## Exercise prompt
Render the listing below as a Markdown table with the columns Row and Line, one row per line, leaving out blank lines.
* * * * *
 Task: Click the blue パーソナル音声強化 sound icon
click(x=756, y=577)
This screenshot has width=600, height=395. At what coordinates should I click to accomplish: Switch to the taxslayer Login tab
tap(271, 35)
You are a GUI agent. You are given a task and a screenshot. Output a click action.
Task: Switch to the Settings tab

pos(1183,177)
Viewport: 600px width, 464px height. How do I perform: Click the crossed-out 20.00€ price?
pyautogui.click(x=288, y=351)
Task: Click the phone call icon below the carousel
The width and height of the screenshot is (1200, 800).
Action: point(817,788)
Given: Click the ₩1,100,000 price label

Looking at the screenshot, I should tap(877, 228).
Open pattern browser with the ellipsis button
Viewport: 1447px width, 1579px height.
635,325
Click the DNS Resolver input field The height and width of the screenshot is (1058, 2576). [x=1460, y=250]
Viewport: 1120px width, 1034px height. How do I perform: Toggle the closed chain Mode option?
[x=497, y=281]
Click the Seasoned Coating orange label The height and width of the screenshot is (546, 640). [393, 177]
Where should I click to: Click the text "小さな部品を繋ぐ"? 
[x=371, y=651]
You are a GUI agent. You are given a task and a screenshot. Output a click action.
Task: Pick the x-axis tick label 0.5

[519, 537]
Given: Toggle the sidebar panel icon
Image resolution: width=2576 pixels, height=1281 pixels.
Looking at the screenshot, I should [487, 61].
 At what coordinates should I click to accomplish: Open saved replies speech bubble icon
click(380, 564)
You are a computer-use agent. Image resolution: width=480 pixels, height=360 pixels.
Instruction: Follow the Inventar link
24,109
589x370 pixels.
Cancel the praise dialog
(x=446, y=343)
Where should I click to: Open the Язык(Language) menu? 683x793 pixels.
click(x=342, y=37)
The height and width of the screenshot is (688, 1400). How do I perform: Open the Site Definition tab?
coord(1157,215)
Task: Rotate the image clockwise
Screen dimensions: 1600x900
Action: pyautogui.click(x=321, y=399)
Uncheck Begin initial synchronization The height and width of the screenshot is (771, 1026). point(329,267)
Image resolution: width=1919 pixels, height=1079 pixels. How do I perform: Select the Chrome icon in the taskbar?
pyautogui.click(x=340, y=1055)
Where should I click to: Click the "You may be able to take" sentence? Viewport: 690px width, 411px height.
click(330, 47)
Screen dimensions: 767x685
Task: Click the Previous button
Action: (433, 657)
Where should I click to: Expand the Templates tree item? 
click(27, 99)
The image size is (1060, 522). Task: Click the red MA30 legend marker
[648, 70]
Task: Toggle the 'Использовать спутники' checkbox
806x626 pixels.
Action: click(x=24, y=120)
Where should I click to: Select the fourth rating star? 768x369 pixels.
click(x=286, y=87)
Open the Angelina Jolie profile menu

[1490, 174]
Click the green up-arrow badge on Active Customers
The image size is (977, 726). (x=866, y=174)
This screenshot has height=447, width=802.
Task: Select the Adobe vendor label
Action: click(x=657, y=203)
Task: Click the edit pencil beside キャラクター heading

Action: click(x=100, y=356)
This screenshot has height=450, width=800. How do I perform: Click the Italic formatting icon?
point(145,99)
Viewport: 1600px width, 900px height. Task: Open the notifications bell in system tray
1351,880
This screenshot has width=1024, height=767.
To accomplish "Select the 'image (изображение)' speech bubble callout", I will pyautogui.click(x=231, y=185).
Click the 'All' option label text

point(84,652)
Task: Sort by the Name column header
* * * * *
## Solution to this problem
| Row | Line |
|---|---|
| 1 |  Task: Click the blue パーソナル音声強化 sound icon |
| 2 | click(x=756, y=577) |
| 3 | This screenshot has width=600, height=395. At what coordinates should I click to accomplish: Switch to the taxslayer Login tab |
| 4 | tap(271, 35) |
| 5 | You are a GUI agent. You are given a task and a screenshot. Output a click action. |
| 6 | Task: Switch to the Settings tab |
| 7 | pos(1183,177) |
| 8 | Viewport: 600px width, 464px height. How do I perform: Click the crossed-out 20.00€ price? |
| 9 | pyautogui.click(x=288, y=351) |
| 10 | Task: Click the phone call icon below the carousel |
| 11 | The width and height of the screenshot is (1200, 800). |
| 12 | Action: point(817,788) |
| 13 | Given: Click the ₩1,100,000 price label |
| 14 | Looking at the screenshot, I should tap(877, 228). |
| 15 | Open pattern browser with the ellipsis button |
| 16 | Viewport: 1447px width, 1579px height. |
| 17 | 635,325 |
| 18 | Click the DNS Resolver input field The height and width of the screenshot is (1058, 2576). [x=1460, y=250] |
| 19 | Viewport: 1120px width, 1034px height. How do I perform: Toggle the closed chain Mode option? |
| 20 | [x=497, y=281] |
| 21 | Click the Seasoned Coating orange label The height and width of the screenshot is (546, 640). [393, 177] |
| 22 | Where should I click to: Click the text "小さな部品を繋ぐ"?  |
| 23 | [x=371, y=651] |
| 24 | You are a GUI agent. You are given a task and a screenshot. Output a click action. |
| 25 | Task: Pick the x-axis tick label 0.5 |
| 26 | [519, 537] |
| 27 | Given: Toggle the sidebar panel icon |
| 28 | Image resolution: width=2576 pixels, height=1281 pixels. |
| 29 | Looking at the screenshot, I should [487, 61]. |
| 30 |  At what coordinates should I click to accomplish: Open saved replies speech bubble icon |
| 31 | click(380, 564) |
| 32 | You are a computer-use agent. Image resolution: width=480 pixels, height=360 pixels. |
| 33 | Instruction: Follow the Inventar link |
| 34 | 24,109 |
| 35 | 589x370 pixels. |
| 36 | Cancel the praise dialog |
| 37 | (x=446, y=343) |
| 38 | Where should I click to: Open the Язык(Language) menu? 683x793 pixels. |
| 39 | click(x=342, y=37) |
| 40 | The height and width of the screenshot is (688, 1400). How do I perform: Open the Site Definition tab? |
| 41 | coord(1157,215) |
| 42 | Task: Rotate the image clockwise |
| 43 | Screen dimensions: 1600x900 |
| 44 | Action: pyautogui.click(x=321, y=399) |
| 45 | Uncheck Begin initial synchronization The height and width of the screenshot is (771, 1026). point(329,267) |
| 46 | Image resolution: width=1919 pixels, height=1079 pixels. How do I perform: Select the Chrome icon in the taskbar? |
| 47 | pyautogui.click(x=340, y=1055) |
| 48 | Where should I click to: Click the "You may be able to take" sentence? Viewport: 690px width, 411px height. |
| 49 | click(330, 47) |
| 50 | Screen dimensions: 767x685 |
| 51 | Task: Click the Previous button |
| 52 | Action: (433, 657) |
| 53 | Where should I click to: Expand the Templates tree item?  |
| 54 | click(27, 99) |
| 55 | The image size is (1060, 522). Task: Click the red MA30 legend marker |
| 56 | [648, 70] |
| 57 | Task: Toggle the 'Использовать спутники' checkbox |
| 58 | 806x626 pixels. |
| 59 | Action: click(x=24, y=120) |
| 60 | Where should I click to: Select the fourth rating star? 768x369 pixels. |
| 61 | click(x=286, y=87) |
| 62 | Open the Angelina Jolie profile menu |
| 63 | [1490, 174] |
| 64 | Click the green up-arrow badge on Active Customers |
| 65 | The image size is (977, 726). (x=866, y=174) |
| 66 | This screenshot has height=447, width=802. |
| 67 | Task: Select the Adobe vendor label |
| 68 | Action: click(x=657, y=203) |
| 69 | Task: Click the edit pencil beside キャラクター heading |
| 70 | Action: click(x=100, y=356) |
| 71 | This screenshot has height=450, width=800. How do I perform: Click the Italic formatting icon? |
| 72 | point(145,99) |
| 73 | Viewport: 1600px width, 900px height. Task: Open the notifications bell in system tray |
| 74 | 1351,880 |
| 75 | This screenshot has width=1024, height=767. |
| 76 | To accomplish "Select the 'image (изображение)' speech bubble callout", I will pyautogui.click(x=231, y=185). |
| 77 | Click the 'All' option label text |
| 78 | point(84,652) |
| 79 | Task: Sort by the Name column header |